The paper tackles the challenge of optimizing efficiency in Audio Spectrogram Transformer (AST) models for audio classification without compromising accuracy, by introducing FastAST, which integrates Token Merging (ToMe) and Cross-Model Knowledge Distillation (CMKD) to increase throughput with minimal accuracy impact and even improve accuracy compared to AST while maintaining faster inference speeds.

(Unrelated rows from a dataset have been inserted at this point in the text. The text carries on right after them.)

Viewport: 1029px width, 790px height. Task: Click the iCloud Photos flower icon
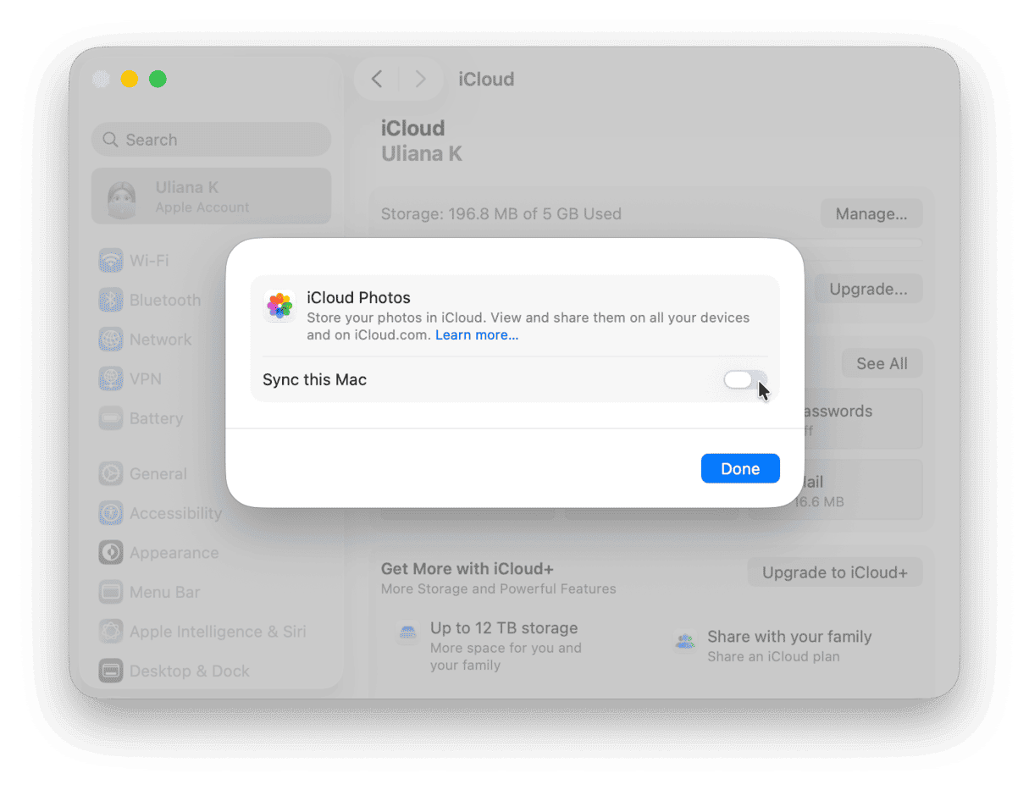point(279,307)
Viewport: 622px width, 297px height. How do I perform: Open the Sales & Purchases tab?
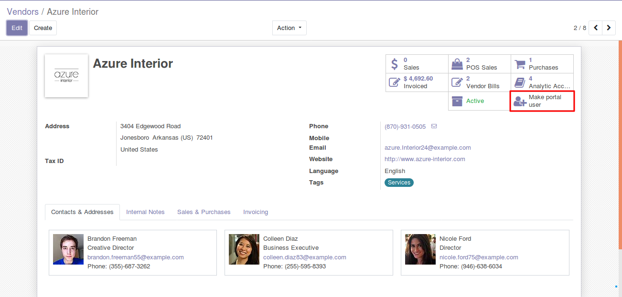pyautogui.click(x=204, y=212)
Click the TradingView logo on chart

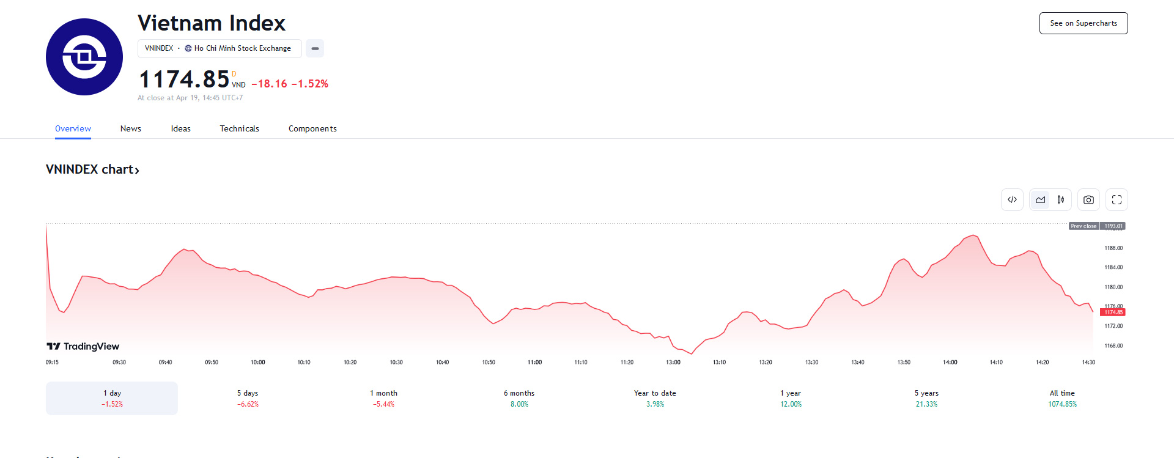(x=83, y=347)
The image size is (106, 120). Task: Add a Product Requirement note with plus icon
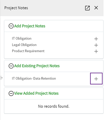[96, 51]
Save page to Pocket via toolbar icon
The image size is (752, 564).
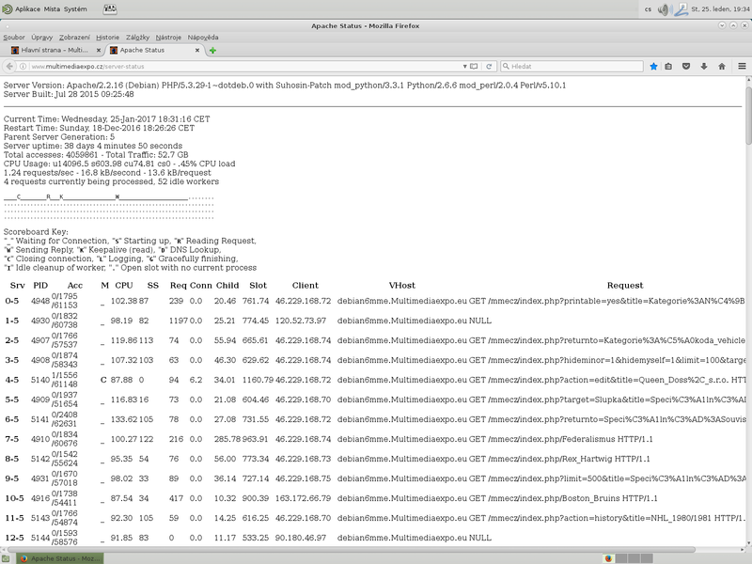click(x=686, y=67)
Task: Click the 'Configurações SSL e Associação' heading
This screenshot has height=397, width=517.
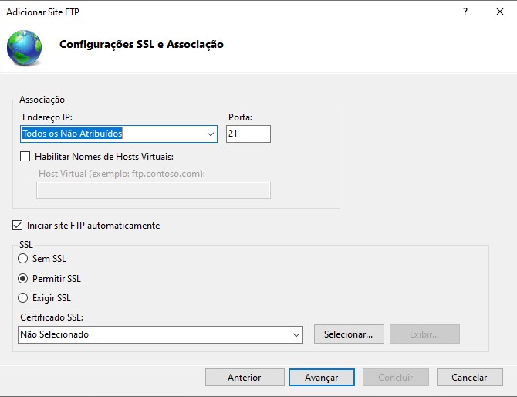Action: pos(141,45)
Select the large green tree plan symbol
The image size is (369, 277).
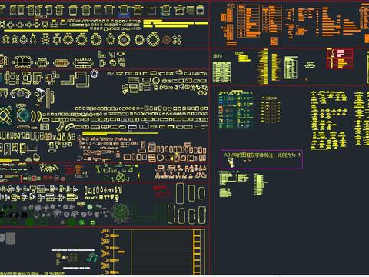pyautogui.click(x=120, y=213)
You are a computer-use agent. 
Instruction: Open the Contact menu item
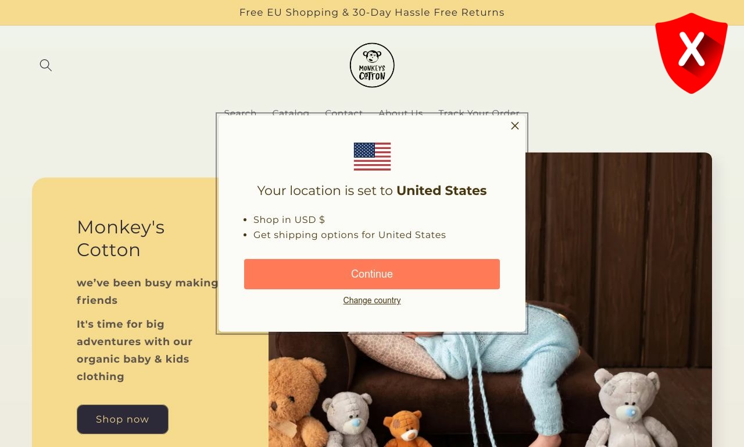344,113
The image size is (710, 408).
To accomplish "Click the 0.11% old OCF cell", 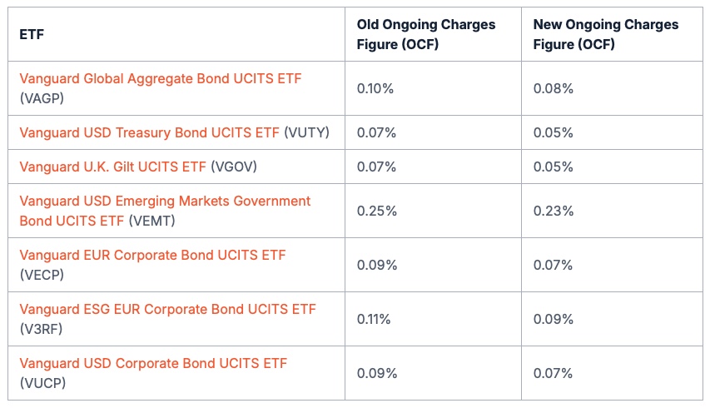I will point(375,319).

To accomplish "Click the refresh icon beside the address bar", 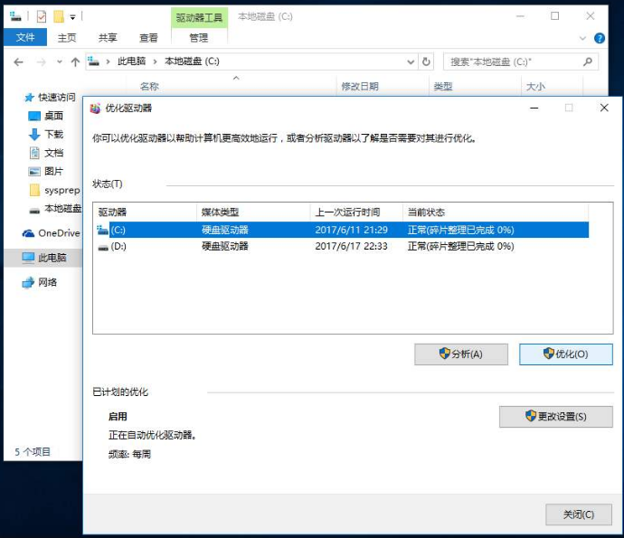I will 427,61.
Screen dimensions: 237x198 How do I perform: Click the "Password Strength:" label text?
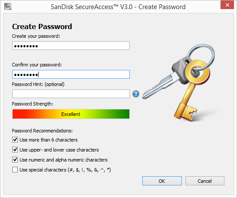[33, 104]
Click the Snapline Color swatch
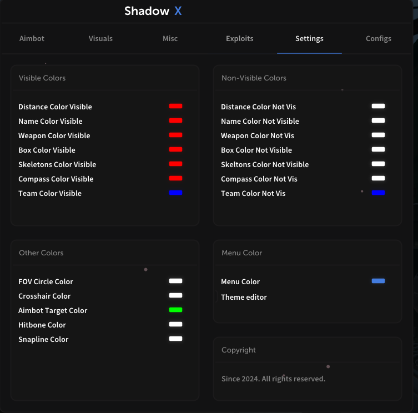This screenshot has width=418, height=413. 175,339
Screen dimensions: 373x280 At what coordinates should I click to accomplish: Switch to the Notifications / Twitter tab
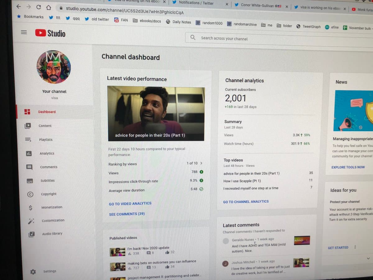coord(196,3)
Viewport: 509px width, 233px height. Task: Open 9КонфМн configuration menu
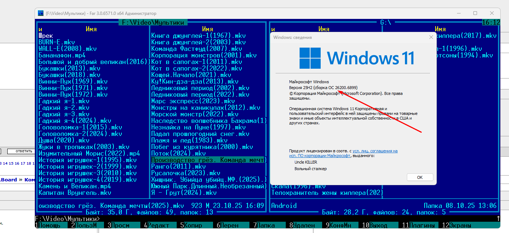point(340,225)
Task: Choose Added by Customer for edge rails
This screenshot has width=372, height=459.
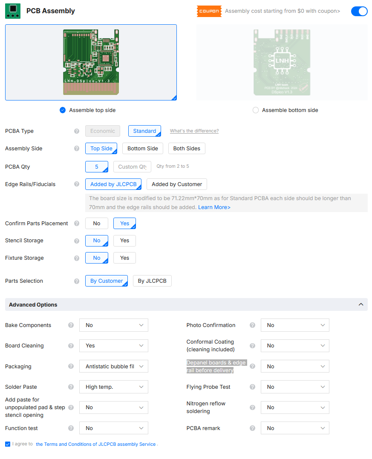Action: (177, 184)
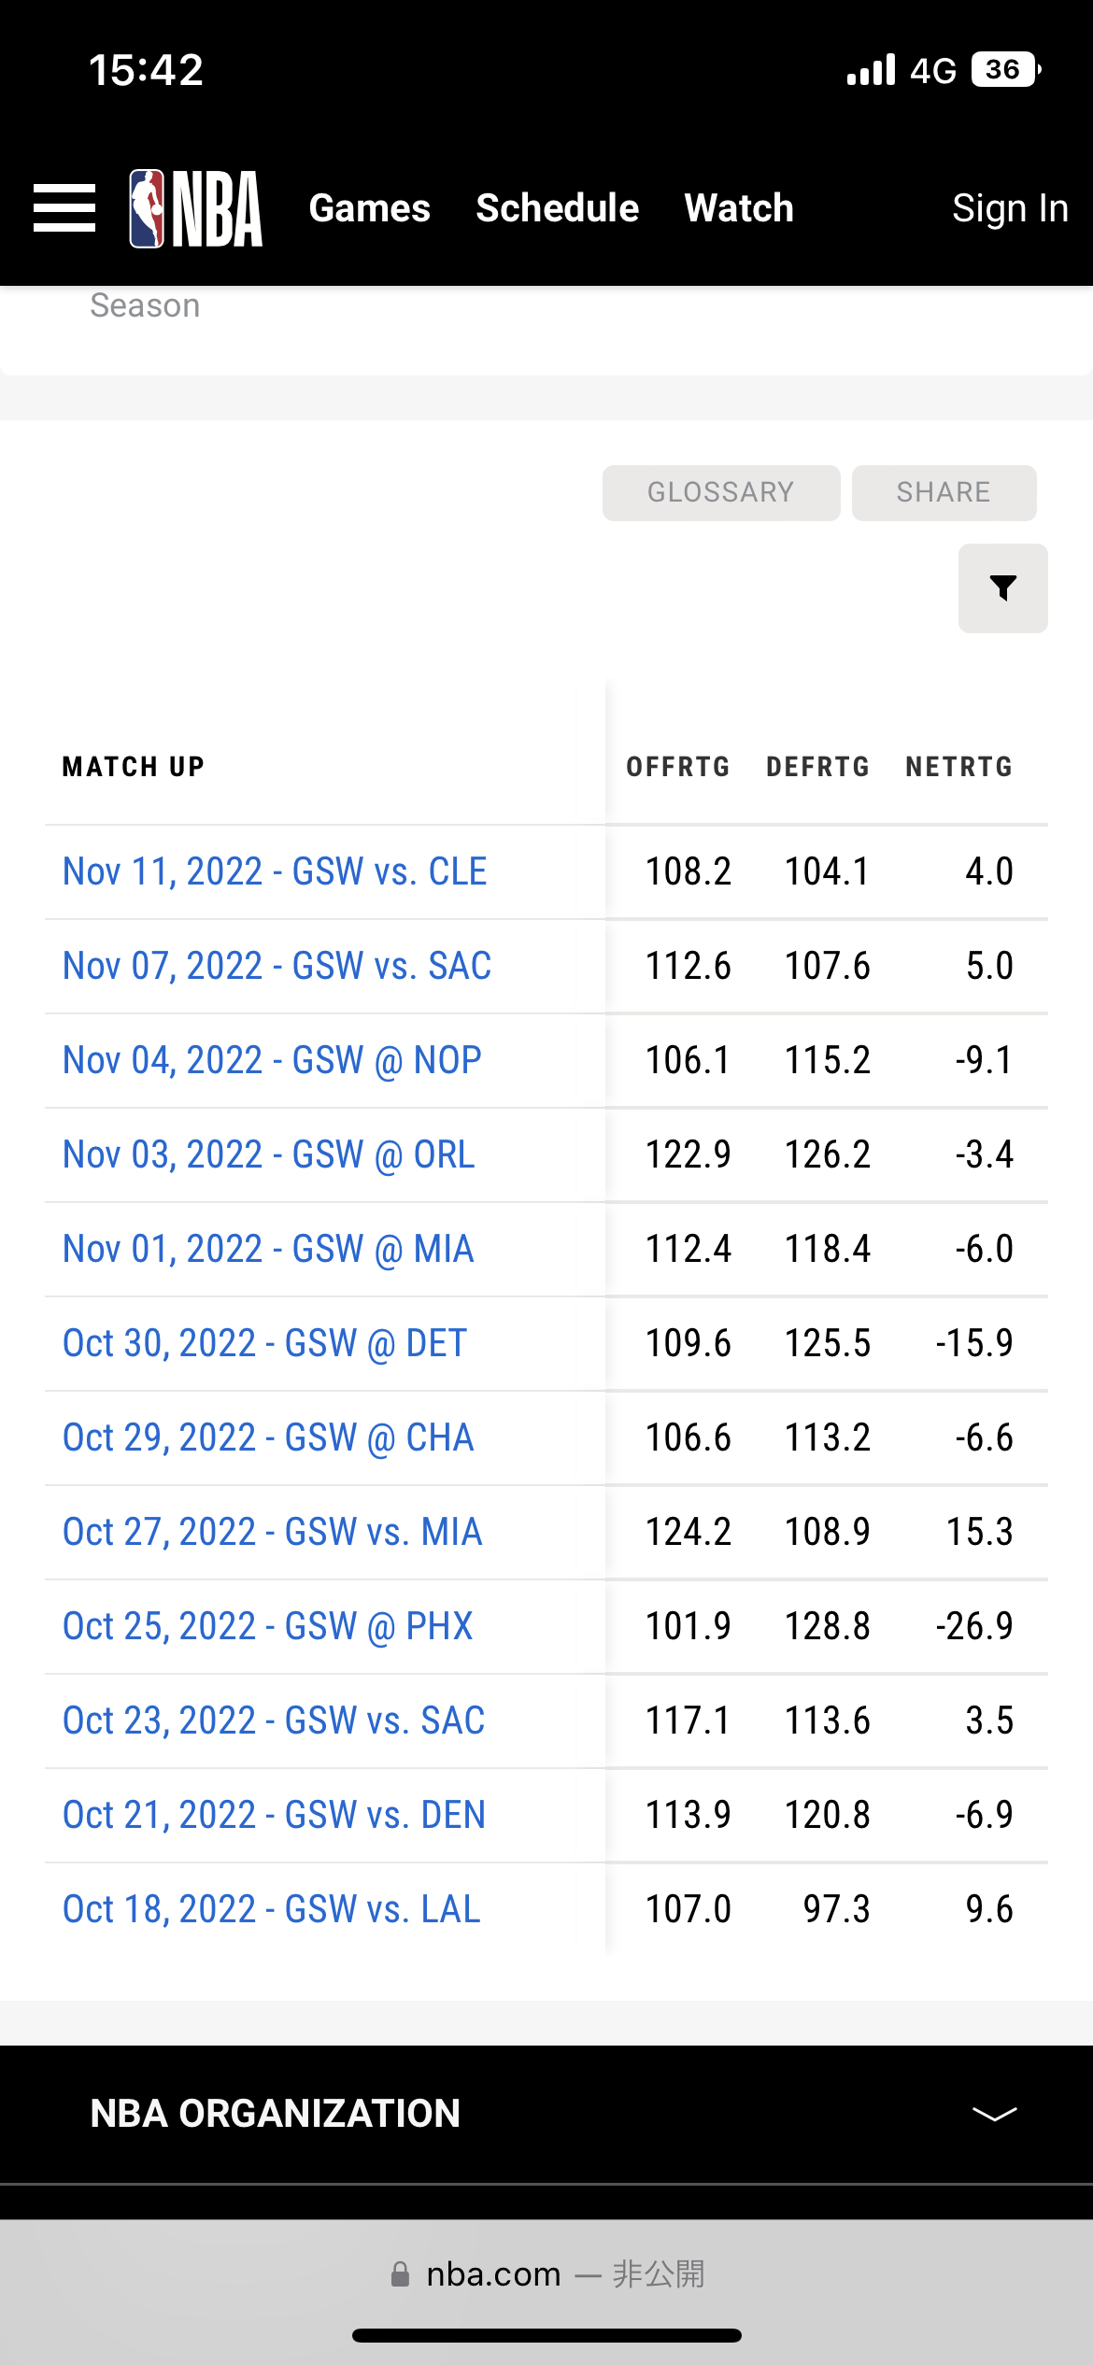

Audio classification models, particularly the Audio Spectrogram Transformer (AST), play a crucial role in efficient audio analysis. However, optimizing their efficiency without compromising accuracy remains a challenge. In this paper, we introduce FastAST, a framework that integrates Token Merging (ToMe) into the AST framework. FastAST enhances inference speed without requiring extensive retraining by merging similar tokens in audio spectrograms. Furthermore, during training, FastAST brings about significant speed improvements. The experiments indicate that FastAST can increase audio classification throughput with minimal impact on accuracy. To mitigate the accuracy impact, we integrate Cross-Model Knowledge Distillation (CMKD) into the FastAST framework. Integrating ToMe and CMKD into AST results in improved accuracy compared to AST while maintaining faster inference speeds. FastAST represents a step towards real-time, resource-efficient audio analysis.